I conquered junior year

Caitlynn Hauw, Final Focus Editor

Art by Ella Jiang

As I try to fall asleep, my thoughts keep swirling; I rhythmically rub my feet together to relieve some anxiety. Sometimes, I shut my eyes tightly and will myself to conjure an image in my head, one of me falling. I watch myself falling down a black void as I fall into sleep. Not being bound by the floor below soothes me; my face is stoic; my arms aren’t flailing.

Last year, for the first time, I actually felt what it was like to fall—but it wasn’t nearly as pleasant as it was in my dreams.

People say the quintessential fallings are beautiful: falling in love, falling leaves, falling stars. I’ve always wondered: Where does love go once it dives? Where do leaves go once they drop? Where does a falling star go after it crashes? 

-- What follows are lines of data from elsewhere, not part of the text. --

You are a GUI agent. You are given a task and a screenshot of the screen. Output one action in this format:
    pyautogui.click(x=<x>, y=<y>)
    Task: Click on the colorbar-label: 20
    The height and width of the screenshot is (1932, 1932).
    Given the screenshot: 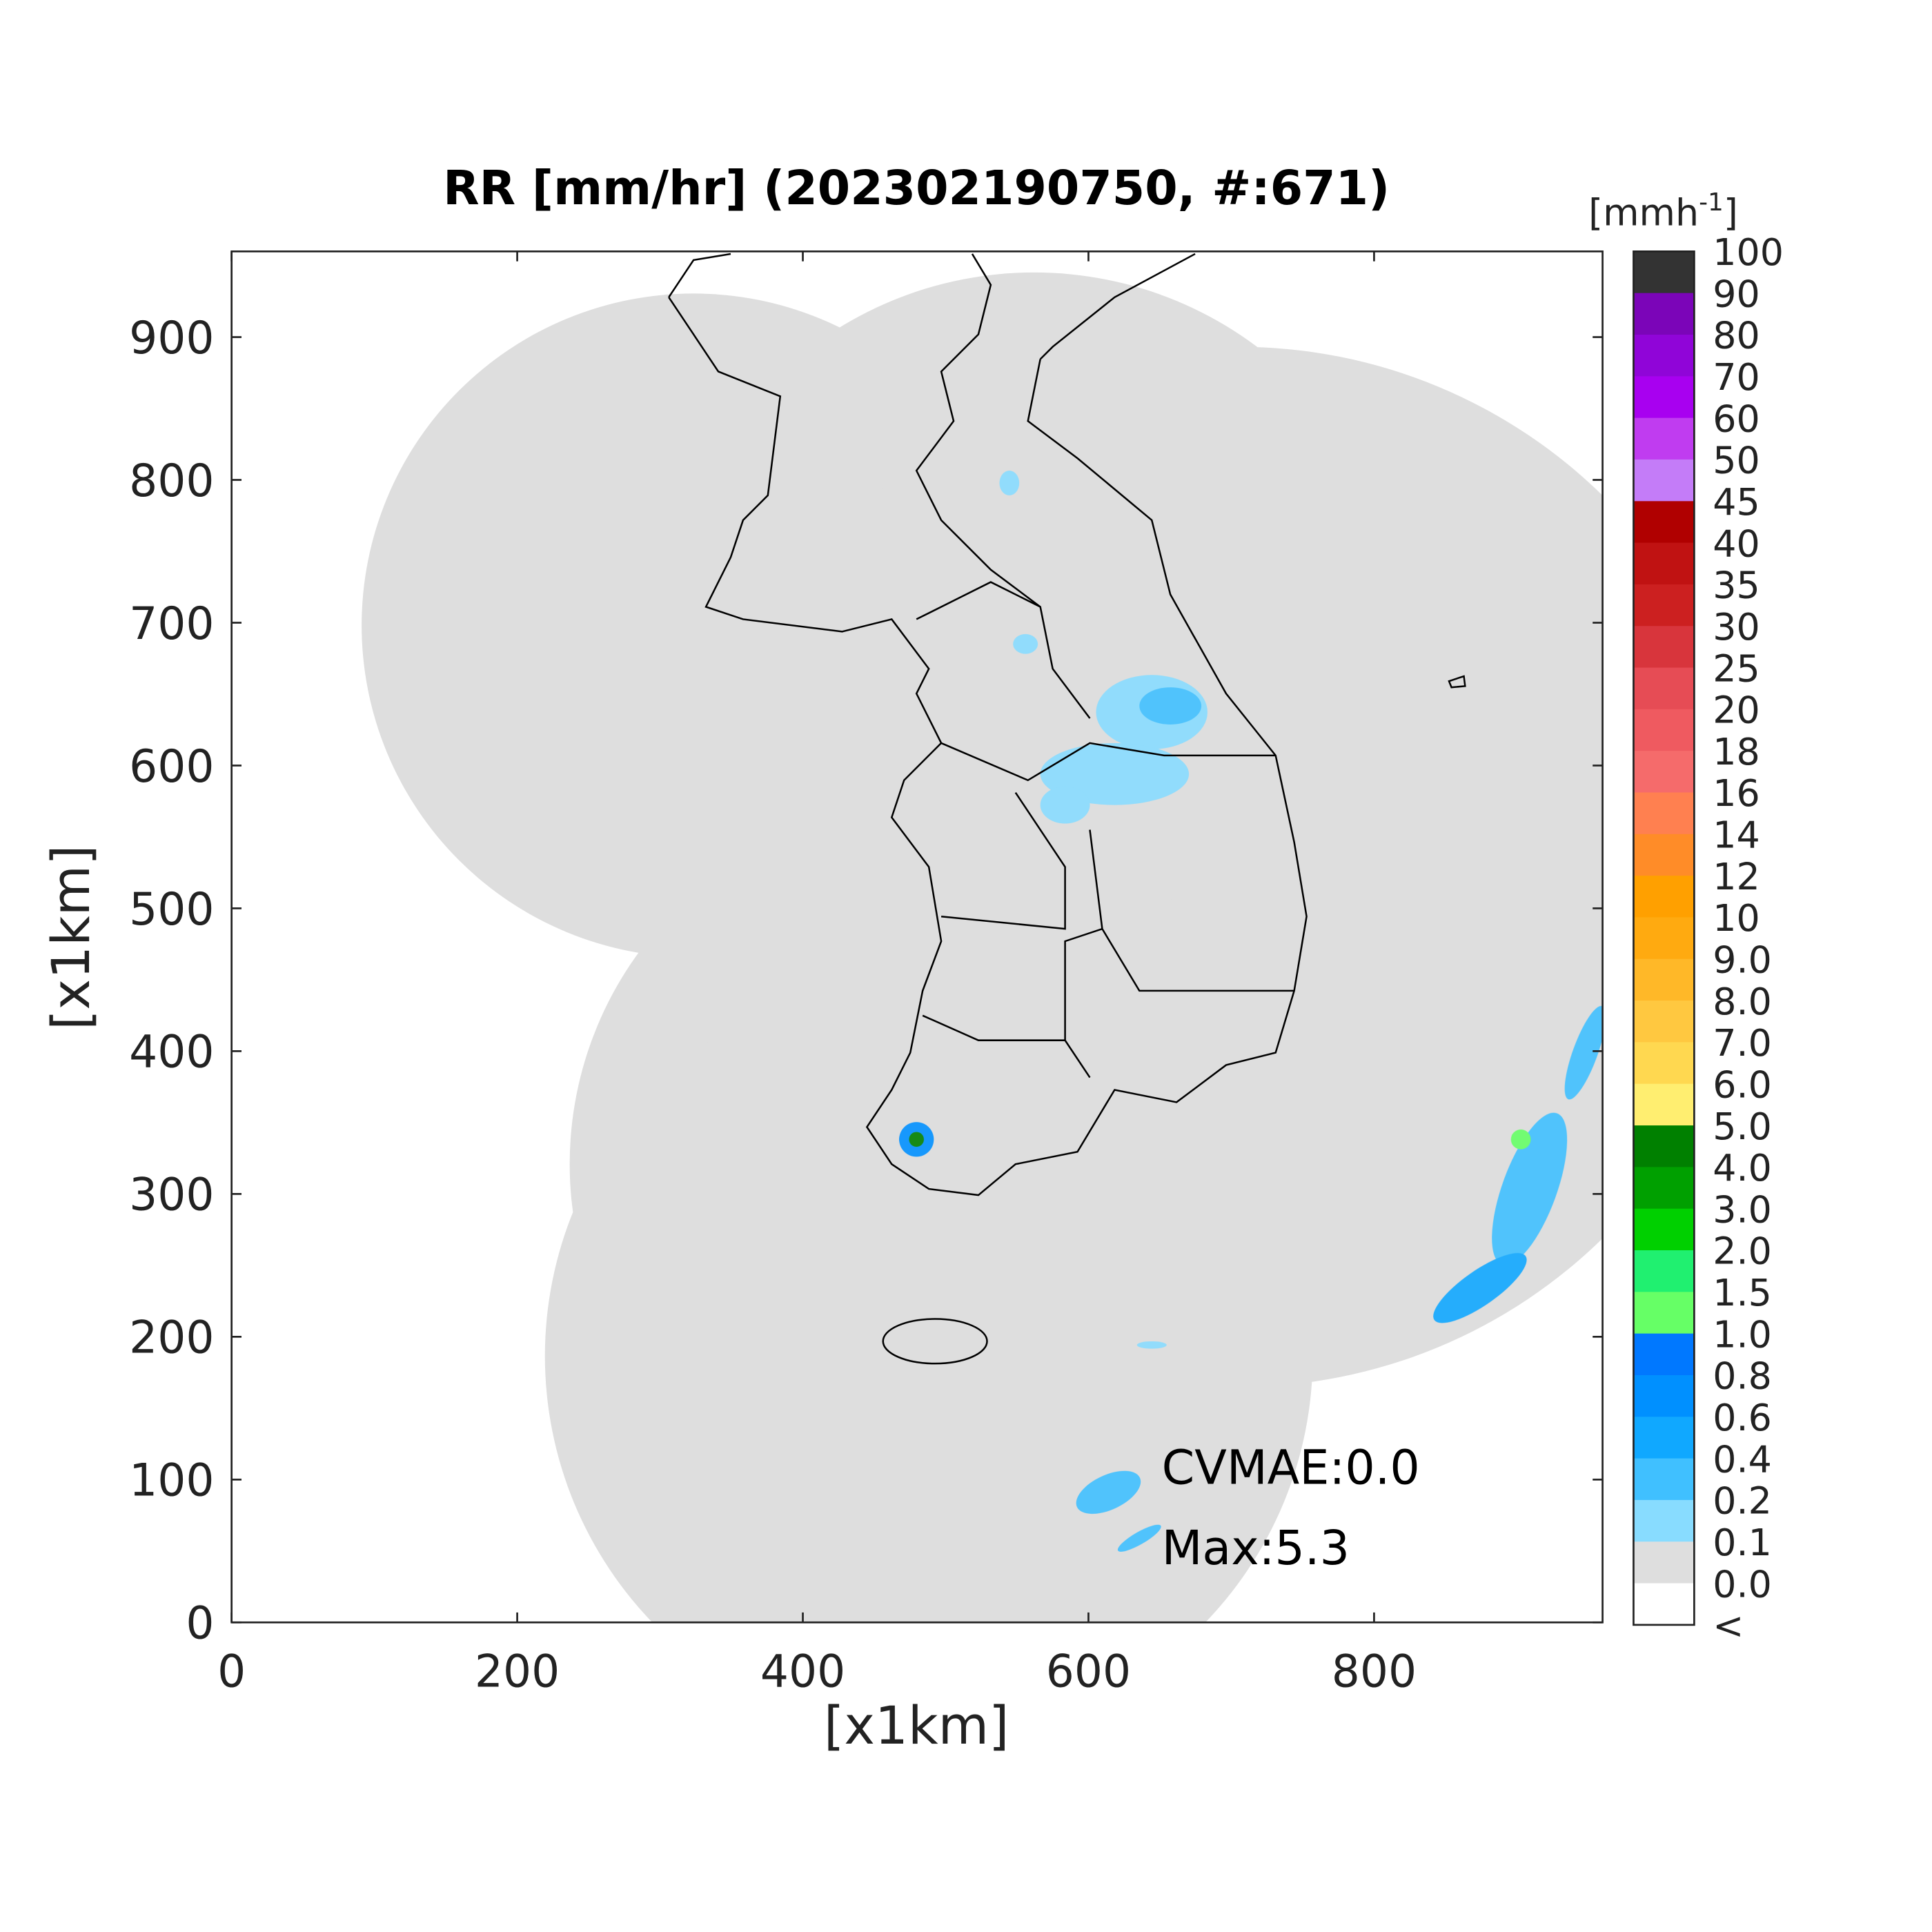 What is the action you would take?
    pyautogui.click(x=1736, y=710)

Where do we go when we fall? 

I began stumbling when I couldn’t keep my eyes open to do homework and I couldn’t open my eyes to go to school. I began tumbling when a gaping pit in my stomach sank deeper every time I compared my own accomplishments to the success of my classmates. I felt paralyzed like a statue by the “enemies” who’d chip at my success—my identity. At times, in between sobs, I’d cry out to my sister, “I’m sorry, I don’t know why I’m crying.” I was falling. I had fallen into a seemingly bottomless depression exacerbated by my anxiety. On Dec. 16, 2020, I ended up in the hospital.

I was back in the ER the following month. 

My mom was worried I had a concussion because the floor left a cherry red bruise on my upper cheek for days. I had fallen from grace, face first onto my bathroom tile. 

I knew recovery wouldn’t be as simple as waving my hands up and rising, but I couldn’t stare at the floor any longer. I was exhausted from faking smiles, trudging through the days, and fearing tomorrow. Yes, I hated myself, but I hated the desperation in my teachers’ emails, the fear in my sisters’ voices, and the weariness in my mother’s eyes just a little bit more.

My teachers: Dan Lutgen, Katie Wu, Laura Cox, Jeff Wenger, Vanessa Ho, my therapist, my family, and my friends threw a rope that I began to climb. 

Per my therapist’s advice, I started small by joining journalism on Zoom with my camera off and asking Lutgen historical questions that piqued my interest. I reached out to Cox. I wrote a vignette in Wu’s class expressing my love for my sister and my distaste for another family member. 

As I was climbing, the people around me were pulling and I began rising. By the end of the last academic school year, I could just make out the light at the top.

This school year, as people asked me how I was, I pretended I was the old Caitlynn, ever absorbed in taking rigorous courses and participating in promising extracurriculars. When I adopted this persona, I adopted its anxiety and I felt my grip slipping off the rope. I would spend my school days wallowing on the couch, absorbing my mind in TV shows. Lieutenant Olivia Benson didn’t know who I used to be, nor did Rose Nylund. 

Before I could reach the ground, my therapist caught me and I could feel the earth below me. I made the distinction that it wasn’t rock bottom, but it was stability—a foundation to support me in my time of need. A haven I can use to debunk my irrational, spiraling thoughts and to create small goals. Together, we created a ladder. We made incremental steps to get me caught up in my school work and I expressed my fears and overwhelming anxieties to her. 

Finally, I’m on stable ground. 

And I think I’m beginning to see why falling can be so beautiful. The falling itself isn’t anything to marvel at, but what happens afterward is fascinating. After love, a relationship can bloom or wilt; after leaves fall they can be swept up and tossed or played in; after a star falls it can travel into oblivion or combust our planet: irrespective of what happens, it’s only possible to pause in that moment or move on. 

In the same way, when I fall, I can choose to stay down or get up. I’ve fallen down twice in my life so far, and I’ve gotten back up twice. If this year is any indication of the triumphs people are capable of, we can do hard things: once, twice, or however many times it takes.